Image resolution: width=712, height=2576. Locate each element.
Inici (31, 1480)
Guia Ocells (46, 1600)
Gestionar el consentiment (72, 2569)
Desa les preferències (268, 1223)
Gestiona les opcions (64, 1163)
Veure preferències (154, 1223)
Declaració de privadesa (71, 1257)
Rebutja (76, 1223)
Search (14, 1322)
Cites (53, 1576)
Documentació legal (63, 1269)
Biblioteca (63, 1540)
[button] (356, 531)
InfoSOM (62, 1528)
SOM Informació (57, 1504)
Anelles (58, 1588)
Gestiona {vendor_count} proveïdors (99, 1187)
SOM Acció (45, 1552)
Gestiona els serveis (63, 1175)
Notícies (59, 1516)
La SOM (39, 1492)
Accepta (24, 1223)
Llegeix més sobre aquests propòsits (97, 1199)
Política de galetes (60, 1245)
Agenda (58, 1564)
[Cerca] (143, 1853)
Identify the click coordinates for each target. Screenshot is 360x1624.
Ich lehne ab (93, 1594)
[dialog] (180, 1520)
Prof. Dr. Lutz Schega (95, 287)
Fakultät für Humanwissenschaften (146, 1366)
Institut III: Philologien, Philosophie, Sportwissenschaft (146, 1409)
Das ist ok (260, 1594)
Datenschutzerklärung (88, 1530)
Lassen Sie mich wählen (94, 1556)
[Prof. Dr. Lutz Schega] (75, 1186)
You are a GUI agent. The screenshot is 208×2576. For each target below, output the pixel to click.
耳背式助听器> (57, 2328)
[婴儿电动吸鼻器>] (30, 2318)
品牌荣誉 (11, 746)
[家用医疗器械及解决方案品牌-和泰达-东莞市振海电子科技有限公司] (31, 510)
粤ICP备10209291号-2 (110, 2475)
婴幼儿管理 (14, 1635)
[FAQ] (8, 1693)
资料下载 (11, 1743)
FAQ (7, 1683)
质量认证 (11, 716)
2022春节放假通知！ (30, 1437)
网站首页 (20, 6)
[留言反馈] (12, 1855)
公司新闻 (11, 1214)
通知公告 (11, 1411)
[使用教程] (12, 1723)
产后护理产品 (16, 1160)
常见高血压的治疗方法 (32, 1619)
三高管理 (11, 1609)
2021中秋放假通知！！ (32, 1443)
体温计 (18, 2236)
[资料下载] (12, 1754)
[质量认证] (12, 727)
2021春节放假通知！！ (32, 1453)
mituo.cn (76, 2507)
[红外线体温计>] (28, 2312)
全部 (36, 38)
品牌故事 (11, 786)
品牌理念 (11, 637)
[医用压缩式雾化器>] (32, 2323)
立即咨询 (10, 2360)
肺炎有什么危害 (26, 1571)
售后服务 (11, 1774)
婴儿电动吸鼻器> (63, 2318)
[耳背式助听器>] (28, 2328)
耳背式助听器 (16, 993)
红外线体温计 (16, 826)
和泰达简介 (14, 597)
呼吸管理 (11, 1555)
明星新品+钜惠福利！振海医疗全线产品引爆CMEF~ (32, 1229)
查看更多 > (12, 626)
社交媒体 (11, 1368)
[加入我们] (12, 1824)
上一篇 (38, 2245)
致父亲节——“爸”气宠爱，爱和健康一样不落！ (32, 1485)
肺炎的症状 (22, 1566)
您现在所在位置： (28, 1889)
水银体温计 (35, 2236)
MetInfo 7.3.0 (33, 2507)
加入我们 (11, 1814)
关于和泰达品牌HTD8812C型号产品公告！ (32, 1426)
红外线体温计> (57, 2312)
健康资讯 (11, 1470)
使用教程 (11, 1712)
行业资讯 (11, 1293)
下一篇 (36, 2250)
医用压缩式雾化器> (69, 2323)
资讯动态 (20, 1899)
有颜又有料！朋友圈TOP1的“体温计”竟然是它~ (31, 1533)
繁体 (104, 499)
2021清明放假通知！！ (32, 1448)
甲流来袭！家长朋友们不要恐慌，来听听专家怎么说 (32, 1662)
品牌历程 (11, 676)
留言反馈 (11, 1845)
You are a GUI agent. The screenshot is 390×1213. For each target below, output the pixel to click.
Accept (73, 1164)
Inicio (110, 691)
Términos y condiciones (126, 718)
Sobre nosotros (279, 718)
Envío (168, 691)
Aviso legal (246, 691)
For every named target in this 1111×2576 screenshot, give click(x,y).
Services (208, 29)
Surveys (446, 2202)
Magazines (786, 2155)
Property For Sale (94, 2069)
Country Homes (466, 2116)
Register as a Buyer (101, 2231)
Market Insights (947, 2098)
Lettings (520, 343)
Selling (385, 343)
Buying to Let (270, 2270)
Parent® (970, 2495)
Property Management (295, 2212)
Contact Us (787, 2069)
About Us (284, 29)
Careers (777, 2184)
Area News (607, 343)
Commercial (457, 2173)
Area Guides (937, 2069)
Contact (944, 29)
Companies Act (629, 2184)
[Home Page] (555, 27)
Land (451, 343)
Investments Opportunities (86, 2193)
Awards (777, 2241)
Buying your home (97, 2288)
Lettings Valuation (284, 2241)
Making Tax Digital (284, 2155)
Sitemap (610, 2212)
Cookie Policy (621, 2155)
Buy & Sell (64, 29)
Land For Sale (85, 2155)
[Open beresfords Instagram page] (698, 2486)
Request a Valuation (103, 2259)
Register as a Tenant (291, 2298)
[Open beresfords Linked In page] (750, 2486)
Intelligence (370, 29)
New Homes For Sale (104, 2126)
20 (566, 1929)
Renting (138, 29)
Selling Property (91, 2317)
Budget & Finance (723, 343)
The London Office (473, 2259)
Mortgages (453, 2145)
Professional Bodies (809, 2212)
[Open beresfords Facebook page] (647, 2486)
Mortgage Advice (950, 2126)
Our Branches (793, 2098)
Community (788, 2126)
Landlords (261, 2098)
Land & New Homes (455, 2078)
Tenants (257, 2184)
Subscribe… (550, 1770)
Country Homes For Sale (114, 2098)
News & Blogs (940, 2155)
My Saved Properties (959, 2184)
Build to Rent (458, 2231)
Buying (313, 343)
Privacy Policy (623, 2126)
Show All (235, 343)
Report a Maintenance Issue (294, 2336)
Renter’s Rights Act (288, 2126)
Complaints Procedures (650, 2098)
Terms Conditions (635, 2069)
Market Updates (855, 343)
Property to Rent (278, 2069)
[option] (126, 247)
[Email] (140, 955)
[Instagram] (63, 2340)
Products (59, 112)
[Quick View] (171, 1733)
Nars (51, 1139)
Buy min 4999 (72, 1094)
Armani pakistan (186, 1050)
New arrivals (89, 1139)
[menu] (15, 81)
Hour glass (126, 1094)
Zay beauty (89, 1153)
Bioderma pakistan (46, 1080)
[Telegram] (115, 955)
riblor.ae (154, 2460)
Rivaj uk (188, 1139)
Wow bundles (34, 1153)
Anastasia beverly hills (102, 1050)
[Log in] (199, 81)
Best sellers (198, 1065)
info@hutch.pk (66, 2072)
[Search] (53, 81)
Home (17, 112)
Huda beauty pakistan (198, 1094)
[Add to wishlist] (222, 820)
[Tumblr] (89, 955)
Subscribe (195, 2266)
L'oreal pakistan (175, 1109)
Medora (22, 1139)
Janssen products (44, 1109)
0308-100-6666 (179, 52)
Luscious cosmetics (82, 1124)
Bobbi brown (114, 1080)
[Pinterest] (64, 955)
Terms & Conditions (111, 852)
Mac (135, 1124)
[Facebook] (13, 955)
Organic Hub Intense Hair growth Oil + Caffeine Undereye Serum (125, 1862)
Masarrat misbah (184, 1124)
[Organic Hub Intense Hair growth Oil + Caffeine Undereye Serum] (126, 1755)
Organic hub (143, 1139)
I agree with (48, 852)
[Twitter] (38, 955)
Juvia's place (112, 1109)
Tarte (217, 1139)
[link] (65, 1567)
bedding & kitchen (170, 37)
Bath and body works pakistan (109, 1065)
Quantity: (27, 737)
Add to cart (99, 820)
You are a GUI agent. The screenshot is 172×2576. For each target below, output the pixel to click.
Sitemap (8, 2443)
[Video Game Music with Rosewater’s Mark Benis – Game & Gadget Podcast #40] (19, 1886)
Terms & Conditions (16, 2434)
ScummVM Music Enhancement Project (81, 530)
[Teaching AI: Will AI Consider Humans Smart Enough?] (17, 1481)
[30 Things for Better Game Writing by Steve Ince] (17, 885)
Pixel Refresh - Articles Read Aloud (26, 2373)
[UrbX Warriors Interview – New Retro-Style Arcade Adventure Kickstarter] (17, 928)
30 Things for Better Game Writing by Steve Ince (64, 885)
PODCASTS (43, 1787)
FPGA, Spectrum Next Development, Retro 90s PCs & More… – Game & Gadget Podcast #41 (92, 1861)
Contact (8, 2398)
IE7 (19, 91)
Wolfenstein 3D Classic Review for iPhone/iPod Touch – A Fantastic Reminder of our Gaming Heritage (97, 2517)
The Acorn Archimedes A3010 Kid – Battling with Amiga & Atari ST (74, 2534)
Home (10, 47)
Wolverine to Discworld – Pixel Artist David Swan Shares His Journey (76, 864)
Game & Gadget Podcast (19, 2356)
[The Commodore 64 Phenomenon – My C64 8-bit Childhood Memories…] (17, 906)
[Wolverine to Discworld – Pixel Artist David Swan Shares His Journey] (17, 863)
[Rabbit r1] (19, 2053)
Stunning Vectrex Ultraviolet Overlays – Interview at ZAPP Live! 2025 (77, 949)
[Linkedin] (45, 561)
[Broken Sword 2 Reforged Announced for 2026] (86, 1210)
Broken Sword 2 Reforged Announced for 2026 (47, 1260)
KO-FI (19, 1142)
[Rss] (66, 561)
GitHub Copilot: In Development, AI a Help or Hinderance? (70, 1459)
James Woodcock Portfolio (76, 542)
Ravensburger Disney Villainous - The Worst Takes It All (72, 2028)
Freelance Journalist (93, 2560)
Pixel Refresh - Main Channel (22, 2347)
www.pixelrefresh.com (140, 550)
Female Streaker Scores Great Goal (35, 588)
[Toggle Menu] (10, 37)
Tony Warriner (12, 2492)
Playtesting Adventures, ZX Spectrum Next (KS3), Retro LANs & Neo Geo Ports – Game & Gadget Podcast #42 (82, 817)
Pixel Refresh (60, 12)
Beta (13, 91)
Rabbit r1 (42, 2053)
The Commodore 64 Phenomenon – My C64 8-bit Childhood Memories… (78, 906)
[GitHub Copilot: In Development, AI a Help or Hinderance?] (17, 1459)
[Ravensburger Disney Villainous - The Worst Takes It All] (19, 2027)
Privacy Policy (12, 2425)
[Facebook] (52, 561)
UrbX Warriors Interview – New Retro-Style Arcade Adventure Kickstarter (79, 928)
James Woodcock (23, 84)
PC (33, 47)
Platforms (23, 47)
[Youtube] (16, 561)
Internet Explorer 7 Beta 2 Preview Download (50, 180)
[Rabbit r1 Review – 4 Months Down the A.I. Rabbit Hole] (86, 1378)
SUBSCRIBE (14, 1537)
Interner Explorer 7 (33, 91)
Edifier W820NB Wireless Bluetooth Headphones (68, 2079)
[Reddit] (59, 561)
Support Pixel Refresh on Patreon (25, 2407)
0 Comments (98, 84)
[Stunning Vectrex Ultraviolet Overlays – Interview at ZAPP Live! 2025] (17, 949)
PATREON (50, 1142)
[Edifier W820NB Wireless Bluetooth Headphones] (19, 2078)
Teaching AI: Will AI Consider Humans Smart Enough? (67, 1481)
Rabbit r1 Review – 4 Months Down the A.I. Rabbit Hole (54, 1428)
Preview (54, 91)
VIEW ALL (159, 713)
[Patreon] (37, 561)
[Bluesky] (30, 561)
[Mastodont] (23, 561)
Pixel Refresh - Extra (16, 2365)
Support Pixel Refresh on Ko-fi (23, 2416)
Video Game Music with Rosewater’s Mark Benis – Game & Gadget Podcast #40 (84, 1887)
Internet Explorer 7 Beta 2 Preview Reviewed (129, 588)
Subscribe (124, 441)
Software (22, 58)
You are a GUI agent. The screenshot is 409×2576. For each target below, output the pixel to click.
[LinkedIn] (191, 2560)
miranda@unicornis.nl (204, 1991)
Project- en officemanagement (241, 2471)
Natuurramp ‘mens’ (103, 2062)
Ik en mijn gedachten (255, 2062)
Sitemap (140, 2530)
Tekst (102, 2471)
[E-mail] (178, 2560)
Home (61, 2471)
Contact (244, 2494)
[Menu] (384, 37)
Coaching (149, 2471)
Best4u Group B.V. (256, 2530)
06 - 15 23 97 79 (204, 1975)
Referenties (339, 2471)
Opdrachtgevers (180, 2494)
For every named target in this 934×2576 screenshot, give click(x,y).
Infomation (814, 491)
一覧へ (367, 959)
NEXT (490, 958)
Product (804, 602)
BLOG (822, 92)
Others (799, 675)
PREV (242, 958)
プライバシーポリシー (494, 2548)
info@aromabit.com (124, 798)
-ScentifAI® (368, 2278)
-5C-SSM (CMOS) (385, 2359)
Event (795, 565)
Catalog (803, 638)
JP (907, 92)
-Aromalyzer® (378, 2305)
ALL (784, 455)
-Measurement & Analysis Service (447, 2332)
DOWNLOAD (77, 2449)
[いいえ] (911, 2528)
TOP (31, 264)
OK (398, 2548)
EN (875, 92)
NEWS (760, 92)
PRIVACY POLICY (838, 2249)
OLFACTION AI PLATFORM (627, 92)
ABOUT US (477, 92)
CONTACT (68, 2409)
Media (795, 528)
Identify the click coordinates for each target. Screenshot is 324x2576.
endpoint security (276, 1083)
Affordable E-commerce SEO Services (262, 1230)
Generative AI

= = = = =

Work to be completed: Copy the lines above exactly. Start with the line containing "Journey (76, 864)", end with the line containing "Tony Warriner (12, 2492)", and include both.

Task result:
Wolverine to Discworld – Pixel Artist David Swan Shares His Journey (76, 864)
Game & Gadget Podcast (19, 2356)
[The Commodore 64 Phenomenon – My C64 8-bit Childhood Memories…] (17, 906)
[Wolverine to Discworld – Pixel Artist David Swan Shares His Journey] (17, 863)
[Rabbit r1] (19, 2053)
Stunning Vectrex Ultraviolet Overlays – Interview at ZAPP Live! 2025 (77, 949)
[Linkedin] (45, 561)
[Broken Sword 2 Reforged Announced for 2026] (86, 1210)
Broken Sword 2 Reforged Announced for 2026 (47, 1260)
KO-FI (19, 1142)
[Rss] (66, 561)
GitHub Copilot: In Development, AI a Help or Hinderance? (70, 1459)
James Woodcock Portfolio (76, 542)
Ravensburger Disney Villainous - The Worst Takes It All (72, 2028)
Freelance Journalist (93, 2560)
Pixel Refresh - Main Channel (22, 2347)
www.pixelrefresh.com (140, 550)
Female Streaker Scores Great Goal (35, 588)
[Toggle Menu] (10, 37)
Tony Warriner (12, 2492)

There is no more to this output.